# Task details:
Every line below that has the string "vertical" needs to be copied.

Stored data
================

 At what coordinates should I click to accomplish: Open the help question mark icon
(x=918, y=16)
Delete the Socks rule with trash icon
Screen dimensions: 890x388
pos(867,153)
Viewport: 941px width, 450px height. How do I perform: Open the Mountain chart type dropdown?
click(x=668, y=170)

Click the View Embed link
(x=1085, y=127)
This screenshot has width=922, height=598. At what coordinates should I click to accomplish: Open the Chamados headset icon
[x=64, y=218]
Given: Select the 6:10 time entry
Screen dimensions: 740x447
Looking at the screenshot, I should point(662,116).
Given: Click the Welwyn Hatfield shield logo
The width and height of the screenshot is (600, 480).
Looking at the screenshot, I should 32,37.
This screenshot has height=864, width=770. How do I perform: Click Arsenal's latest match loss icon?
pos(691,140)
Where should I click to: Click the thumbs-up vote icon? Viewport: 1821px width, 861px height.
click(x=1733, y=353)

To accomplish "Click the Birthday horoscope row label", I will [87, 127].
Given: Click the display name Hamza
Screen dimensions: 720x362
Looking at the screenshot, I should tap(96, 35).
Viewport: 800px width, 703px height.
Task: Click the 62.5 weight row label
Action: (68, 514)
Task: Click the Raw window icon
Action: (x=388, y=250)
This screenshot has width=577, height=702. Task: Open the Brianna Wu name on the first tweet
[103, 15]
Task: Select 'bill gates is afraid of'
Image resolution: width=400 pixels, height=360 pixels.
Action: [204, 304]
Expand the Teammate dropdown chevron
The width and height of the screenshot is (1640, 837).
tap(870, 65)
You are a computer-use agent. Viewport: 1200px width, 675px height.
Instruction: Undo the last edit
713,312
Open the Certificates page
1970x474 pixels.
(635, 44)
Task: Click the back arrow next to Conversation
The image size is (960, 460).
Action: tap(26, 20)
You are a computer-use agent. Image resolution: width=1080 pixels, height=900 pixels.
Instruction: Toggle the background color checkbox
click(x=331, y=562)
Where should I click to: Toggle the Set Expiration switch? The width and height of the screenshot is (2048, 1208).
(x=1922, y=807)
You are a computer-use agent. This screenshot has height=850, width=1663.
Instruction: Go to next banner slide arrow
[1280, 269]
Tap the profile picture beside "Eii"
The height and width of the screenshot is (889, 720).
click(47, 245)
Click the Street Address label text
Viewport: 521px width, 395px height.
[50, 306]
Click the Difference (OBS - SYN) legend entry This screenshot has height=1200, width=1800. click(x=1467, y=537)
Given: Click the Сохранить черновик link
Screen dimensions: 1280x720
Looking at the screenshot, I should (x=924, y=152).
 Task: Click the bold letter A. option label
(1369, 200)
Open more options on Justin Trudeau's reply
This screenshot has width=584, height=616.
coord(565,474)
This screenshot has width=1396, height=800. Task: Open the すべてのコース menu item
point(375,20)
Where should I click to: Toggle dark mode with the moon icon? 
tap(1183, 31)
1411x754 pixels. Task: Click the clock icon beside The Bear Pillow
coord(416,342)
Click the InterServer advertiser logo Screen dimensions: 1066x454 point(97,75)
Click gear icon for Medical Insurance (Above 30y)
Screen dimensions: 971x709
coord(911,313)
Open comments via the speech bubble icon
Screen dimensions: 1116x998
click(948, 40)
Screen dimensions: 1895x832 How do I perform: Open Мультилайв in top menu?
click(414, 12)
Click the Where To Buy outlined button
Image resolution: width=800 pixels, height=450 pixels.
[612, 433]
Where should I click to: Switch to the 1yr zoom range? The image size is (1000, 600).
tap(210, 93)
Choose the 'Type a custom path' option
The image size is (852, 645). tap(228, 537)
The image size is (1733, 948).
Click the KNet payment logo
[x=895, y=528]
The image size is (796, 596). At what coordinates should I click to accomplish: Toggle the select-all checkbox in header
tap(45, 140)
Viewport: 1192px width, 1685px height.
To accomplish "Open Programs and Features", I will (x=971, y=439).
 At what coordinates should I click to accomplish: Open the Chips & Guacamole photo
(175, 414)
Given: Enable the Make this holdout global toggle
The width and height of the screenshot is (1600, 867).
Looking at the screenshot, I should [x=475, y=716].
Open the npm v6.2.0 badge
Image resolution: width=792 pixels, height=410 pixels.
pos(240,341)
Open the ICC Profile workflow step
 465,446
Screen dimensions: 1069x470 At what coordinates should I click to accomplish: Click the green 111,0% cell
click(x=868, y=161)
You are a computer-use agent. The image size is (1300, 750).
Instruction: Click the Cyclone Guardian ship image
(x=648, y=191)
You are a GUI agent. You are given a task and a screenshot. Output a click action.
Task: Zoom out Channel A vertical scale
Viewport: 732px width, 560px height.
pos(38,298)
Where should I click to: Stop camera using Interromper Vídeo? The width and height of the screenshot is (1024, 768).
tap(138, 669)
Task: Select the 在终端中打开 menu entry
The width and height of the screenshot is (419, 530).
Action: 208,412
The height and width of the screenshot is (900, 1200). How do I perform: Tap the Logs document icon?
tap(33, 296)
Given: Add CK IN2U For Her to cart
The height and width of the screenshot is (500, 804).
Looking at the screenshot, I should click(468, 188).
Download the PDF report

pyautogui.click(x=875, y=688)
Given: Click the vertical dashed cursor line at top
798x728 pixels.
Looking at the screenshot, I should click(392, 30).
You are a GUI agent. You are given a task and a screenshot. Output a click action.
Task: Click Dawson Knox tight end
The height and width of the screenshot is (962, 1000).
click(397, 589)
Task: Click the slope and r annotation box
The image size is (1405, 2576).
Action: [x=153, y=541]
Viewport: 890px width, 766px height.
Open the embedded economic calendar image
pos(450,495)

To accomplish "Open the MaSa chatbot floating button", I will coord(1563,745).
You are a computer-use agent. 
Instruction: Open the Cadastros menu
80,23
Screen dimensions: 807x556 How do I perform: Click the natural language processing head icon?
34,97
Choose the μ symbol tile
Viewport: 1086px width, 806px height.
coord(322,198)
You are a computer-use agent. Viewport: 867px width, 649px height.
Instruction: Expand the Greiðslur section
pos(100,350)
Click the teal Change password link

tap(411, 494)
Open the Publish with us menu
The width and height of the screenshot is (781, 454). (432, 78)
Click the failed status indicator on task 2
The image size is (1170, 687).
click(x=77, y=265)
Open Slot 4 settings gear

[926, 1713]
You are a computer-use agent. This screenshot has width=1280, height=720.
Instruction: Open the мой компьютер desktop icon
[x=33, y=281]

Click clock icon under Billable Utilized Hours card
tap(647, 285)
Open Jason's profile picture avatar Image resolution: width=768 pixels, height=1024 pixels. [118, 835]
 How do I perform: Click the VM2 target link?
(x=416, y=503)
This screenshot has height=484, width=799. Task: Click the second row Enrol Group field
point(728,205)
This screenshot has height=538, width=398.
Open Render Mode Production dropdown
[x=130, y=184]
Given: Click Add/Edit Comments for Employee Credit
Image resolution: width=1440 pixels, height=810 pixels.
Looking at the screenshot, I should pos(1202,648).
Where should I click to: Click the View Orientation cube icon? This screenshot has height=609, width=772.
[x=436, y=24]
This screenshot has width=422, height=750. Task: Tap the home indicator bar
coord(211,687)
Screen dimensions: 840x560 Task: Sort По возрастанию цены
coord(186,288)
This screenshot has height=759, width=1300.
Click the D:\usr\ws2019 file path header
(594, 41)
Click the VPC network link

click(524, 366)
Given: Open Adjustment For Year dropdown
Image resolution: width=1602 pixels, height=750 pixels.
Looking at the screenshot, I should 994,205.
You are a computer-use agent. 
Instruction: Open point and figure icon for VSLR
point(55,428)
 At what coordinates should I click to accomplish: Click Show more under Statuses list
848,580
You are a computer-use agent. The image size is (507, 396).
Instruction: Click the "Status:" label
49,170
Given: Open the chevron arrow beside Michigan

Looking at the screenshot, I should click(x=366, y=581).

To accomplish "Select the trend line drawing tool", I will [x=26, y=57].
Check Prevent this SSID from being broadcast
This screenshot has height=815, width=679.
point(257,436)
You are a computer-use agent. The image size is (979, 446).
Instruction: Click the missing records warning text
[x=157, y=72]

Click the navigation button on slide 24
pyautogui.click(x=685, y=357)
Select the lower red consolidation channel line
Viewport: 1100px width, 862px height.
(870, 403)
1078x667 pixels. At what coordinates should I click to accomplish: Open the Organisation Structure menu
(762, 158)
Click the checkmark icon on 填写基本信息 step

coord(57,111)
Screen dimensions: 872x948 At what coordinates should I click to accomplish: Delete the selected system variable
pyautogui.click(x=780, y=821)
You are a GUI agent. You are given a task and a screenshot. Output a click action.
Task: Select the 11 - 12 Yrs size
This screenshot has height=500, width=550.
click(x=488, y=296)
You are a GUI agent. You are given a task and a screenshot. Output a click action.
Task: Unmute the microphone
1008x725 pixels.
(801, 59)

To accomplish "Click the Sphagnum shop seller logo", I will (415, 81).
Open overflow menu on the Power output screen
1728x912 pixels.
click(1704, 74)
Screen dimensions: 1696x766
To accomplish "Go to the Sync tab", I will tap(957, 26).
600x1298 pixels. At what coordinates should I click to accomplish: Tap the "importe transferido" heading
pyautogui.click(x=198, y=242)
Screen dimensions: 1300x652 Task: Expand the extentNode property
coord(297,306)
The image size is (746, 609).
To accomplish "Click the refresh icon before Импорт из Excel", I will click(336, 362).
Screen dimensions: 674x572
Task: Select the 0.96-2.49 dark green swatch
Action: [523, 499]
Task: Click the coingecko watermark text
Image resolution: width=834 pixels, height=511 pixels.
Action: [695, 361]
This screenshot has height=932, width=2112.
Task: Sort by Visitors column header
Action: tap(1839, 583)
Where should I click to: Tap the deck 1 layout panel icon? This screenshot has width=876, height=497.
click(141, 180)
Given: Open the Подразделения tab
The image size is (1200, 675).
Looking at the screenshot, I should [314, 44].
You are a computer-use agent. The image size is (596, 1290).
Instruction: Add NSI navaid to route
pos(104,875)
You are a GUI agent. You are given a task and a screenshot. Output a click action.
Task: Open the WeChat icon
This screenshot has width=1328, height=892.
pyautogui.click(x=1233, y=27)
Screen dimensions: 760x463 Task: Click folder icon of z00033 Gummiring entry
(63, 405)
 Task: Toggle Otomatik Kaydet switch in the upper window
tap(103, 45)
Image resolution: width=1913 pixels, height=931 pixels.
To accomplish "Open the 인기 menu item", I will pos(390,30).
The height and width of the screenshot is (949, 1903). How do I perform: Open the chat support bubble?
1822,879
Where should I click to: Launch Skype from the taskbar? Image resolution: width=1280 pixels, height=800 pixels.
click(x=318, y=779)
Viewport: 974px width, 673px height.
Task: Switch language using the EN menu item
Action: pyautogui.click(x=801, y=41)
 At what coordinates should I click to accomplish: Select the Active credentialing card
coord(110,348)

================

# Exercise result:
Task: Zoom out Channel A vertical scale
Given: Click the vertical dashed cursor line at top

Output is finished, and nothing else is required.